La charla inaugural del seminario –y es un dato ilustrativo sobre las conversaciones entre disciplinas tradicionalmente separadas, que hoy son imprescindibles para entender los tiempos que corren– estuvo a cargo de José Ignacio Latorre, catedrático de Física Teórica en la Universidad de Barcelona y autor del libro ‘Ética para máquinas’. Su disertación, que les recomiendo buscar en sus aparatos inteligentes, hizo una síntesis de esta nueva catedral intelectual denominada inteligencia artificial, que comenzó con la creación de algoritmos para procesar datos y resolver tareas, y hoy ha logrado un poder de cálculo que ni la suma de todos los cerebros más brillantes logra imaginar.

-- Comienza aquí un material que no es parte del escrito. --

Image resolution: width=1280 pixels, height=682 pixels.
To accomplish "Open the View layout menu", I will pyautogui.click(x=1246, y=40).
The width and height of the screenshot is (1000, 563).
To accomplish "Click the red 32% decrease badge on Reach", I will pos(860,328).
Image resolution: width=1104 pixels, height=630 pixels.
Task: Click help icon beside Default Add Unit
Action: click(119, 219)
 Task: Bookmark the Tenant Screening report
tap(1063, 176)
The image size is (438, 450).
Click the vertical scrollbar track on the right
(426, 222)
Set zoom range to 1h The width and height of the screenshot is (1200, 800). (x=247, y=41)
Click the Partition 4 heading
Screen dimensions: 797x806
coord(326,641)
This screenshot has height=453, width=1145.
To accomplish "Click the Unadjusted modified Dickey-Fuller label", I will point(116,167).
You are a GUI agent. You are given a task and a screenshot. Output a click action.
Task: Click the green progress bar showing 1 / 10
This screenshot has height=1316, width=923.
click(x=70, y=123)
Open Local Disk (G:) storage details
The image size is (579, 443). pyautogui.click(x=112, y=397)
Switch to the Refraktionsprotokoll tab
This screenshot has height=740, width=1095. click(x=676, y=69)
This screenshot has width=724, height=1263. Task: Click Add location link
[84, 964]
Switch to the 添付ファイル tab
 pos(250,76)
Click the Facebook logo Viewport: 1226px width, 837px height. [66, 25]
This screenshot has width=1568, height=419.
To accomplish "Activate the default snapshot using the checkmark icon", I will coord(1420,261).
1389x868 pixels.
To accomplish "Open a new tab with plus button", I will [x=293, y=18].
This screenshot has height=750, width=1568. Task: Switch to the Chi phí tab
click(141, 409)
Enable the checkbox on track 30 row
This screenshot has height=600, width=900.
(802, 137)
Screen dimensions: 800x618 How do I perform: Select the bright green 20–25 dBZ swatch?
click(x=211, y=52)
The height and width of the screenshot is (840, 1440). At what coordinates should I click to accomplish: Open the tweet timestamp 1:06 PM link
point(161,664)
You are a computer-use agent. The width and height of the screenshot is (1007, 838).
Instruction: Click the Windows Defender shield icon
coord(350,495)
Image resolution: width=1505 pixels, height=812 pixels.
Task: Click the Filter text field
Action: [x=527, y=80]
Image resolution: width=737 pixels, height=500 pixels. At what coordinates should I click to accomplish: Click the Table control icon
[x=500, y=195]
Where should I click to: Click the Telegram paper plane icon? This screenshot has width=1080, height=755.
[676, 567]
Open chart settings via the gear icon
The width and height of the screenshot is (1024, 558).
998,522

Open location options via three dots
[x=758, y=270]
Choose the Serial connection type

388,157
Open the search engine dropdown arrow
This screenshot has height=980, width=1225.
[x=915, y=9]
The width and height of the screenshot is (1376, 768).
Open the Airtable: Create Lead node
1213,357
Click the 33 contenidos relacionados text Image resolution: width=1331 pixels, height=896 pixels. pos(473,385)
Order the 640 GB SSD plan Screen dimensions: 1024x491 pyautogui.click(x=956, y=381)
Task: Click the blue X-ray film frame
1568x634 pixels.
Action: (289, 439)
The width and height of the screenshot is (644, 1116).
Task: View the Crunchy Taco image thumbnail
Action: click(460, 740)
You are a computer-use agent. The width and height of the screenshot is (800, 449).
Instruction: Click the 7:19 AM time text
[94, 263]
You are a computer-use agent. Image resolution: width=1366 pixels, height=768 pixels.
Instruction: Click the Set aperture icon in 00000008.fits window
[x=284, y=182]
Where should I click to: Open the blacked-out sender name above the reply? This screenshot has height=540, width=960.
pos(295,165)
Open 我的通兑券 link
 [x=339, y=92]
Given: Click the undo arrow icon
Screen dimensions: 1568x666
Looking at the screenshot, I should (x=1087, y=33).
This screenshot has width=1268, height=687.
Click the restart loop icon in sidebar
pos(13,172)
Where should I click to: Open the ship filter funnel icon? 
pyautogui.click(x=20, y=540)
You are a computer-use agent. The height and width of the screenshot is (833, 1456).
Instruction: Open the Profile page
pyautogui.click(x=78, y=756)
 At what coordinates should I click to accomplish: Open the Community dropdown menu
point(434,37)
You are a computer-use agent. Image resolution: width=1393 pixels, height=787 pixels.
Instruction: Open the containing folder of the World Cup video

Esa red neuronal, a semejanza del cerebro humano, pero infinitamente más potente, ha creado capas simbólicas que hoy les permiten a las máquinas lo que suponíamos que era una facultad exclusivamente humana: la de aprender a aprender. Y esas redes neuronales que les enseñan a otras redes neuronales –algo así como profesores artificiales que les enseñan a alumnos artificiales– sitúan en el centro de un debate la eterna relación entre pensamiento y lenguaje. Si la vida mental está hecha ‘en el lenguaje’, ¿quién ‘enseña’ a las máquinas que enseñan a otras máquinas? ¿Quién programa esa lengua que cada vez se parece más a la que hablamos, que no solo simula nuestras inflexiones, nuestras vacilaciones, nuestros matices emocionales y nuestra capacidad de usarla para pensar, aprender o, incluso, para malentendernos? ¿Hasta dónde la dejaremos llegar, y para resolver cuáles tareas?

Que lo más parecido a una voz humana me hable cada noche cuando nadie más me habla, para recordarme que es hora de soñar o de tomarme una pastilla; que me cuente historias sobre este país y este planeta en el que vivo, y que conecte los datos que considera ‘necesarios’ para que yo escriba esta columna (o que, incluso, pueda proponerme párrafos posibles), y que su capacidad para asociar la información que supuestamente necesito exceda en billones la que yo puedo procesar con un lápiz, unos libros y un cuaderno me plantea una pregunta de español o, mejor, de ética urgente: ¿cuál es la frontera, suponiendo que exista eso que alguna vez llamábamos frontera?